■ DOCUMENT TEXT ■
BEGIN

Also read: One Year After Losing Special Status, Where Is Kashmir’s Hydropower Boom?
Information yet to flow
As for the agenda of the meeting itself, Pakistan is aware that India is sticking to the IWT while building dams in the Indus basin. Under the treaty, Pakistan has primary use of the three western rivers of the basin – Indus, Jhelum and Chenab. But India has the right to store a total of 2.85 million acre feet (MAF) of water in these rivers and their tributaries during the lean non-monsoon months. The figure can go up to 3.7 MAF during the monsoon.
Pakal Dul, the project India is building on the Marusudar river (a tributary of the Chenab) is a storage dam designed to hold 0.09 MAF. Lower Kalnai, on another tributary of the Chenab, is a run-of-the-river project that will not hold water but will significantly impede the flow of sediments. Pakal Dul is designed to generate 1,000 megawatts (MW) and Lower Kalnai 48 MW.
Asked why India had still not provided project details sought by Pakistan, an official of India’s Jal Shakti (water resources) ministry said critical aspects such as the size of the dams may still have to be adjusted.
“The projects are in steep terrain, and there is the slight possibility of soil slippages. If that happens, the engineers may have to adjust the dam height for Pakal Dul or the dam width of Lower Kalnai,” the official said, speaking on the condition of anonymity.
In previous meetings of the PICs, Pakistan had objected to the designs of the Pakal Dul and Lower Kalnai projects. It wanted the height of the Pakal Dul dam to be reduced by five metres from the planned 167 metres. It also wanted the dam to have wider spillways. After the 2018 meeting in Lahore, India invited Pakistani officials to visit Pakal Dul and other project sites, a visit that took place in February 2019. At this week’s meeting, the Pakistani delegation also sought details on two other run-of-the-river hydro projects – Darbuk (19 MW) and Nemochaling (24 MW). Once again, the Indian delegation is reported to have said that the details would be provided later.
India had also stopped providing water flow data to Pakistan after the 2019 terrorist attack in Pulwama. This is of immediate concern to Pakistan because water flow data, especially during the monsoon, enables it to prepare for floods. The Pakistani delegation raised this issue this week and sought daily water flow data from July 1 to October 10 every year.

END

■ REQUIRED ACTIONS ■
(a) In the article on Indus basin dams, what power output is Lower Kalnai designed to generate?
(b) Reproduce the part of the article on Indus basin dams that starts at "Asked why India" and ends at "condition of anonymity.".
None of the entries that follow are needed to work with the article on Indus basin dams.

■ DATASET EXTRACT ■
BEGIN

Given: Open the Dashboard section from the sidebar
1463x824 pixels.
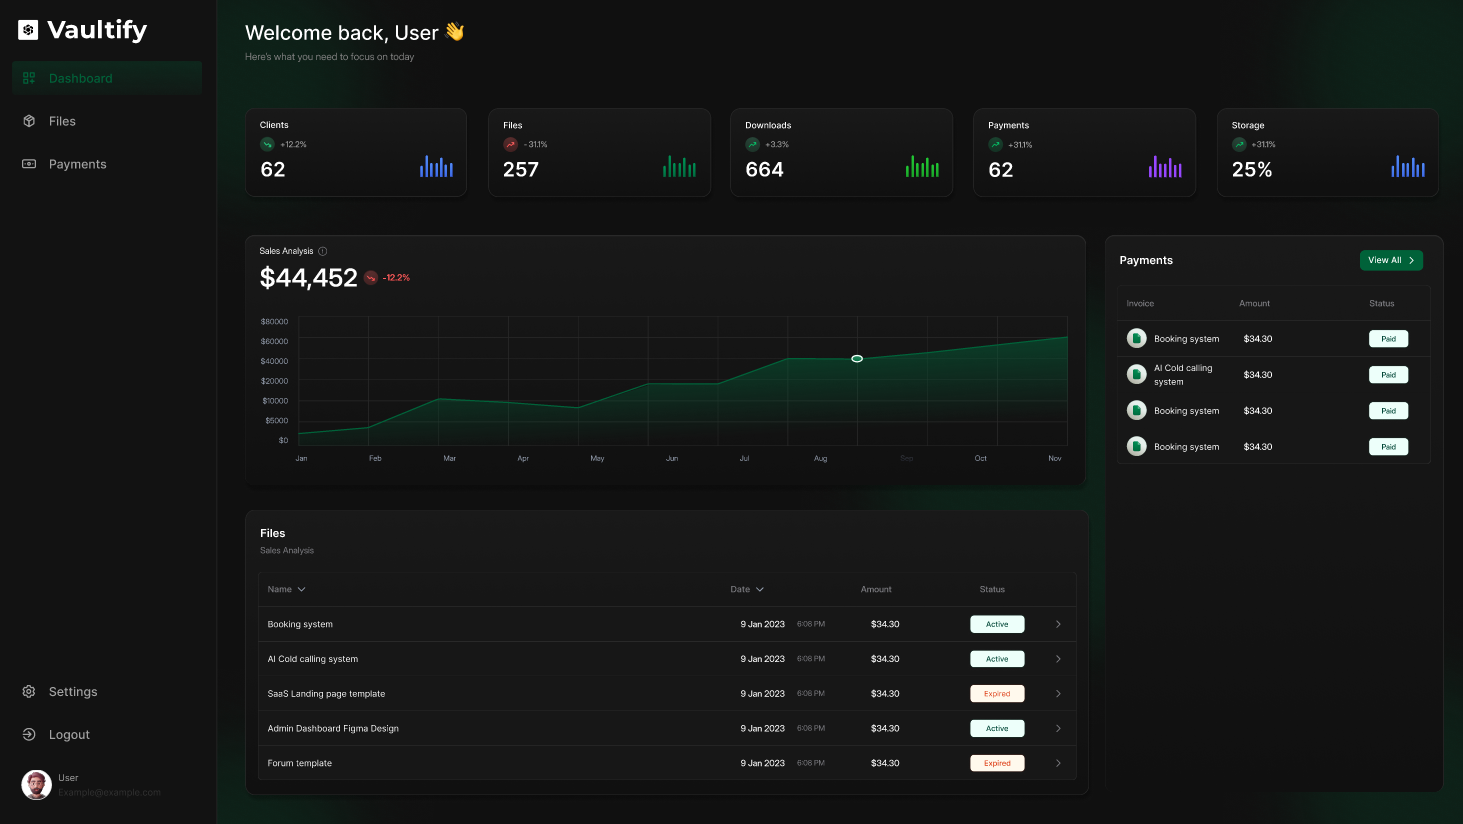Looking at the screenshot, I should click(x=80, y=78).
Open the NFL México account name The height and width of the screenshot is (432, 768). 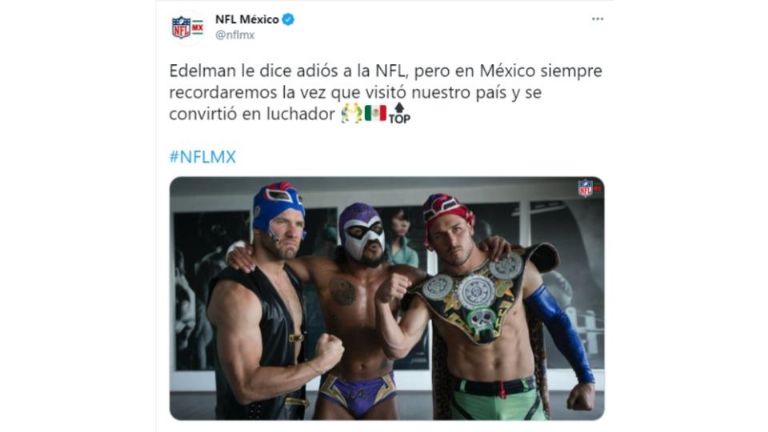247,20
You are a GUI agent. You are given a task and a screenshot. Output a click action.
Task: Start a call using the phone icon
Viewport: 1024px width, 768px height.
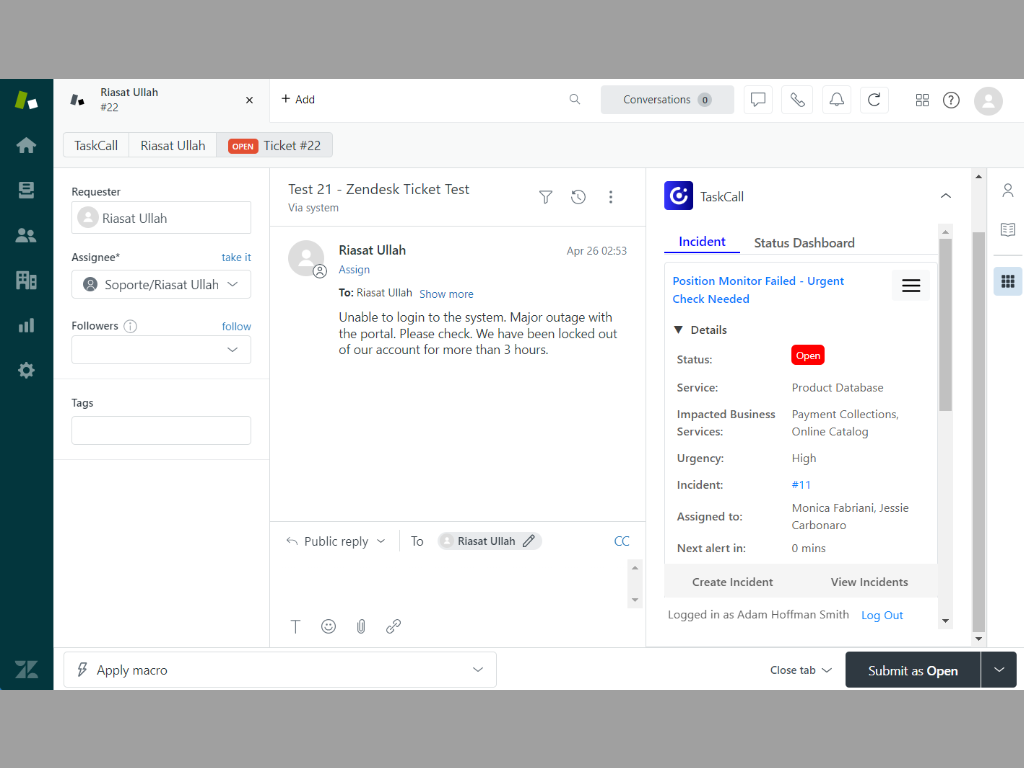click(796, 100)
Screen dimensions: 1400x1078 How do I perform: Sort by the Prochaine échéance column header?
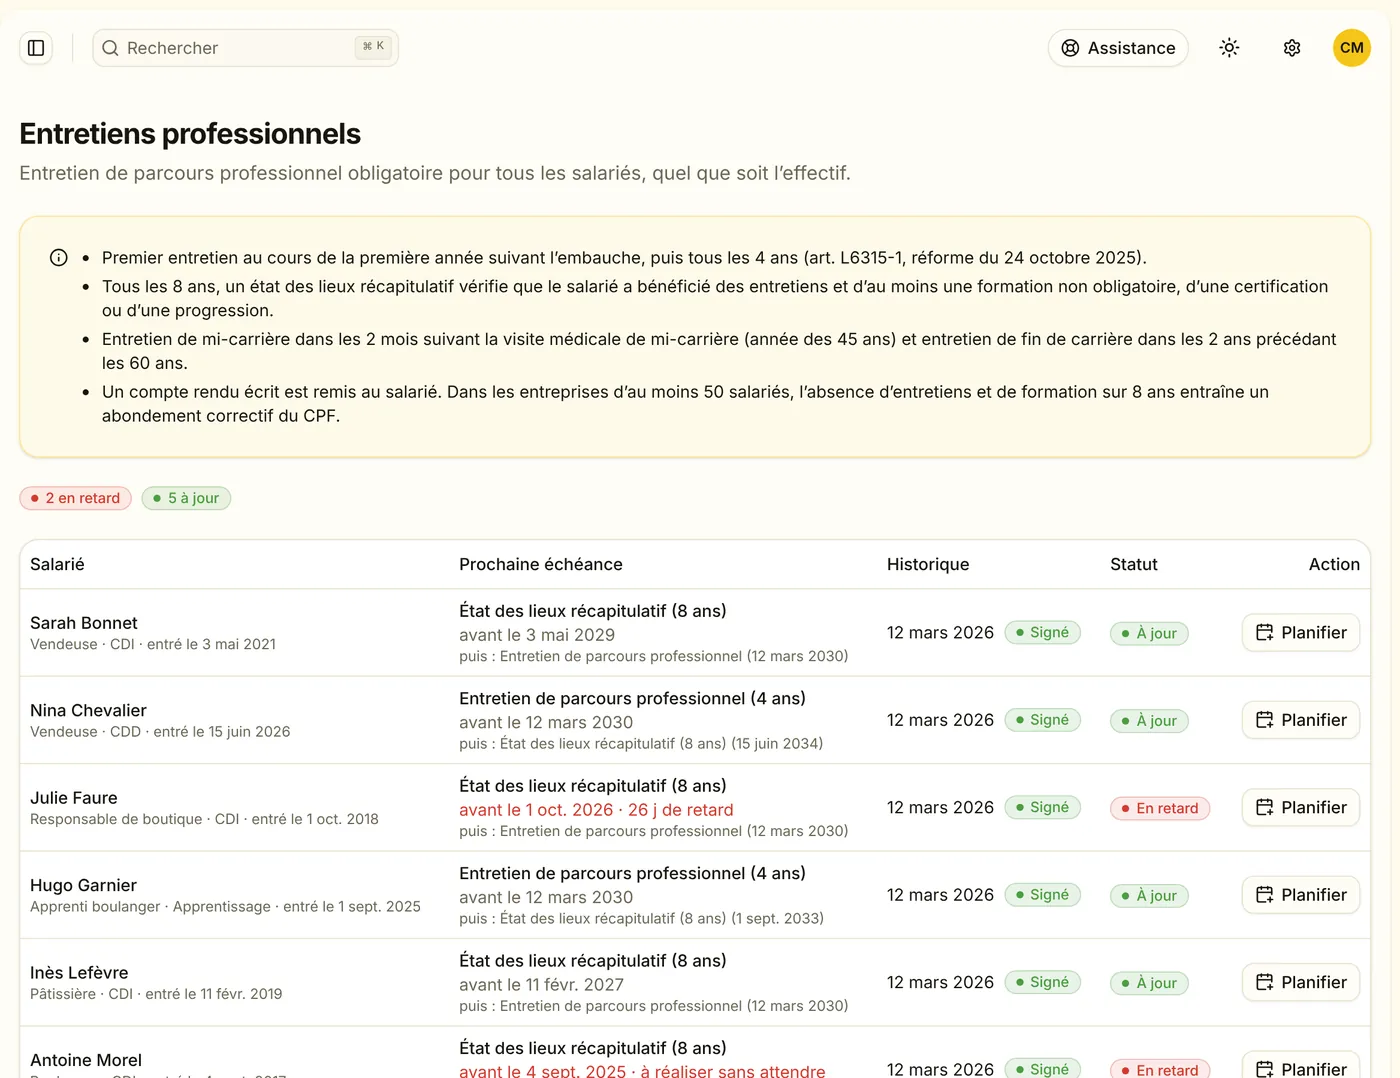[x=540, y=564]
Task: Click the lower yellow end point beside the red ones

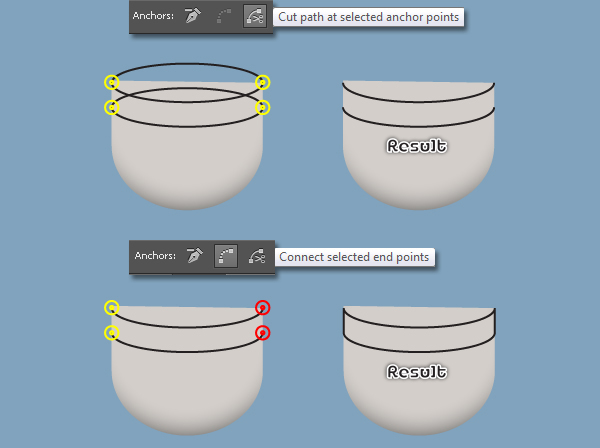Action: 112,333
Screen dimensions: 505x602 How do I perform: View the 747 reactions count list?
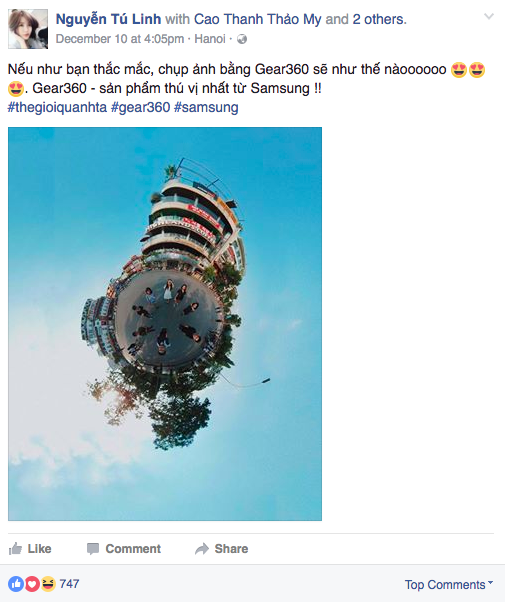70,584
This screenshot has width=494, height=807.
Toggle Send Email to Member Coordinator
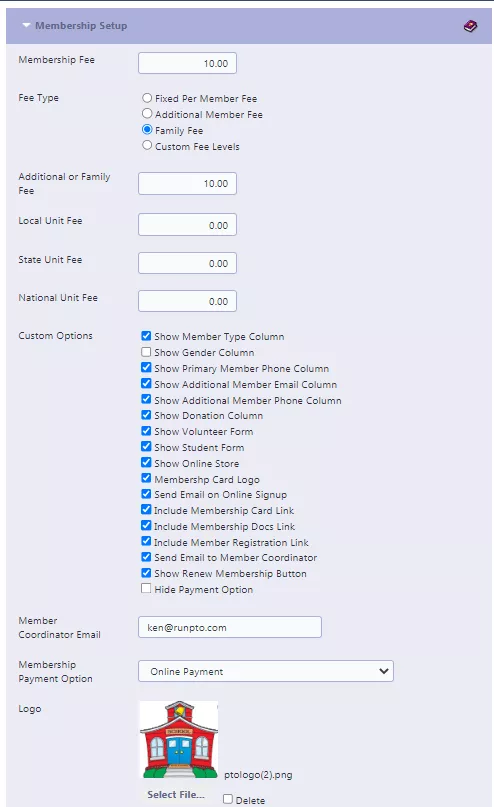(146, 557)

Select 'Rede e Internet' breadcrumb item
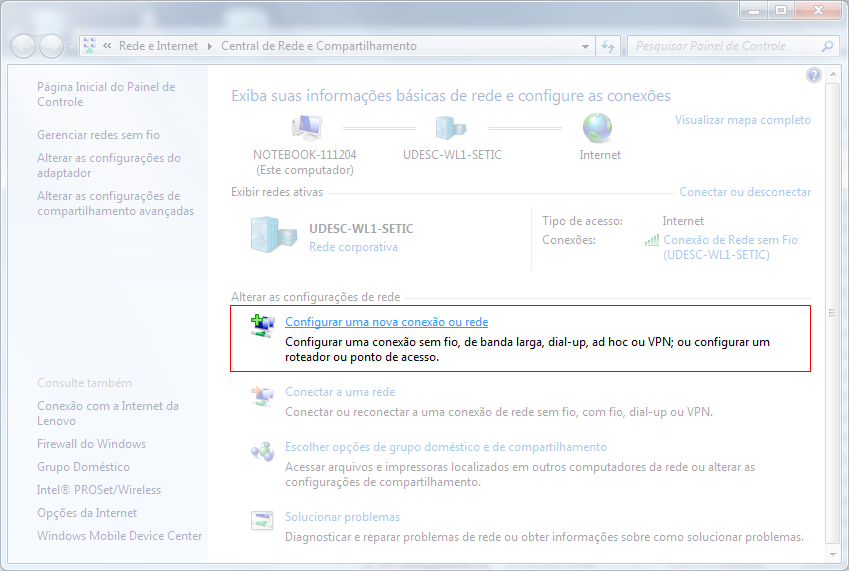coord(159,46)
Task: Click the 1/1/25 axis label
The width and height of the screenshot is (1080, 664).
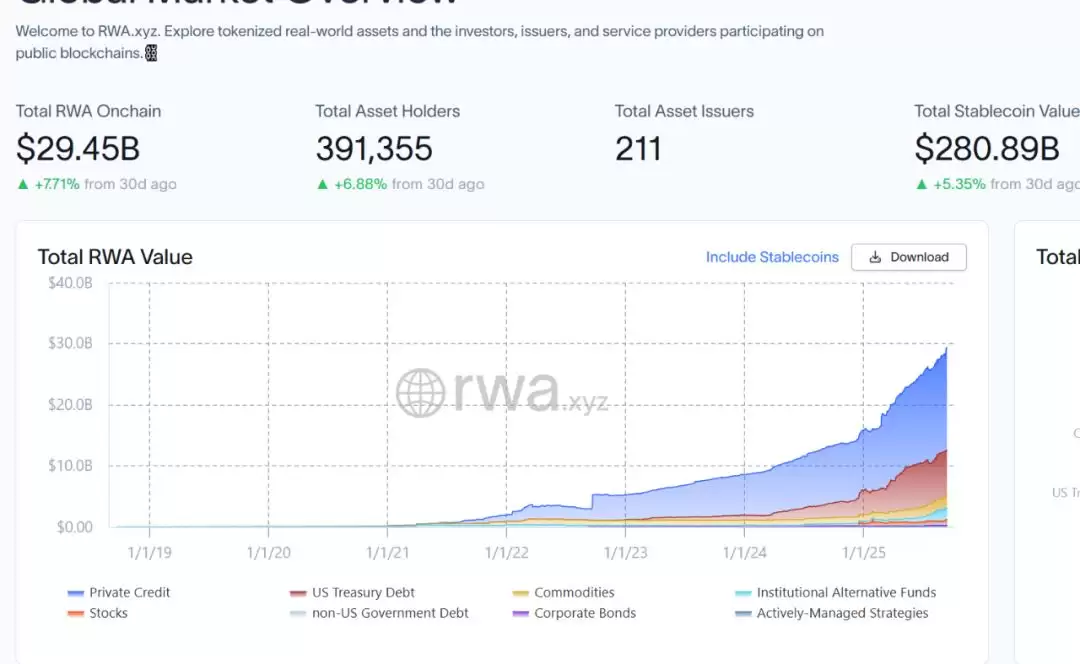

END

■ TASK RESULTS ■
(a) 48 megawatts (MW).

(b)
Asked why India had still not provided project details sought by Pakistan, an official of India’s Jal Shakti (water resources) ministry said critical aspects such as the size of the dams may still have to be adjusted.
“The projects are in steep terrain, and there is the slight possibility of soil slippages. If that happens, the engineers may have to adjust the dam height for Pakal Dul or the dam width of Lower Kalnai,” the official said, speaking on the condition of anonymity.